Ils étaient des rites funéraires chrétiens interdits, et leurs têtes étaient empalées sur des bâtons et exposées publiquement, face à la route. Mais les têtes ne seraient pas là pour longtemps : elles ont été volées dans les 24 heures suivant leur exposition et resteraient portées disparues pendant près de 100 ans.

Vers 1930, une femme de la région qui prétendait avoir reçu la visite de l'esprit d'Agnès a indiqué leur emplacement. L'identité des voleurs reste un mystère, bien que la légende raconte qu'une femme au foyer bienveillante s'est sentie poussée à les enterrer elle-même. Bizarrement, les têtes ont été trouvées juste à l'endroit où l'informateur a dit qu'elles seraient, "'dans la direction du soleil couchant en plein été' et non loin du tumulus d'exécution", selon l'écrivain Quentin Bates.

Les corps d'Agnès et Friðrik, qui avaient été enterrés près du site de leur exécution, ont été réinhumés avec leurs têtes dans un cimetière de Tjörn, non loin de l'endroit où se trouvait autrefois la ferme Illugastaðir.

UNE NOUVELLE CHANCE À LA JUSTICE

Le 9 septembre 2017, Agnès a obtenu une deuxième journée au tribunal.
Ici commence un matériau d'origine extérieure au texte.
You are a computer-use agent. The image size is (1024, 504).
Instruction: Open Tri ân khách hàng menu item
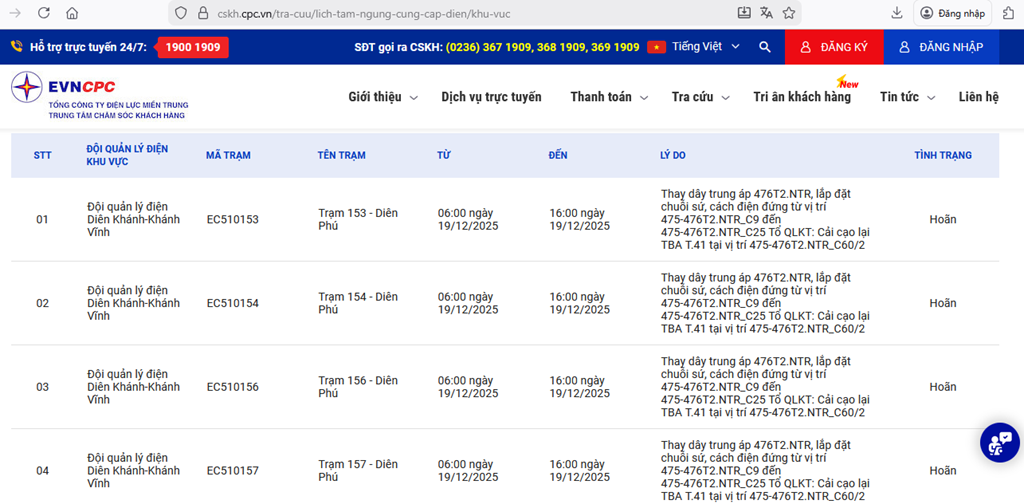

Un simulacre de procès organisé par la Société juridique islandaise a rejugé l'affaire selon les règles modernes, avec pour résultat qu'Agnes a été condamnée à 14 ans de prison au lieu de la peine de mort.

Selon David Þór, l'un des trois juges du tribunal fictif et un véritable ancien juge de la Cour européenne des droits de l'homme, le procès initial n'a pas tenté de répondre Pourquoi les meurtres ont eu lieu. "Personne ne se souciait de la motivation derrière les meurtres, cela n'arriverait pas dans un tribunal moderne", a-t-il déclaré à l'Associated Press. "Aujourd'hui, nous essaierions de comprendre la motivation derrière les meurtres et en particulier comment les deux femmes, qui n'avaient pas d'autre endroit où vivre, ont été traitées par leur maître."

L'histoire d'Agnès captive l'Islande depuis 200 ans. Était-elle une femme dont le bonheur durement gagné était menacé, et elle voulait se venger ? Ou y avait-il quelque chose d'encore plus sombre au travail ? Bien que les dossiers du procès de 1828 soient conservés à la Bibliothèque nationale d'Islande, il reste peu de preuves de la vie d'Agnès.

"Il n'y a pas grand-chose à faire", écrit Bates. «Mais on peut imaginer comment les relations entre ces personnes se sont développées et la pression a augmenté au cours de l'hiver sombre dans une ferme de la taille d'un petit appartement aujourd'hui, et avec une marche saine pour atteindre les voisins les plus proches. C’est l’étoffe d’un thriller psychologique.

Et en effet, neuf livres ont été écrits sur le sujet en Islande, dont un 10e sur la façon dont la meurtrière fait même l'objet d'une chanson pop islandaise. Avec le regain d'intérêt, les événements d'Illugastaðir nous captiveront probablement pour les années à venir, même si nous ne saurons peut-être jamais exactement ce qui s'est passé ce soir de mars.


Voir la vidéo: MIARA-MANONJA 24 SEPTEMBRE 2021 (Décembre 2021).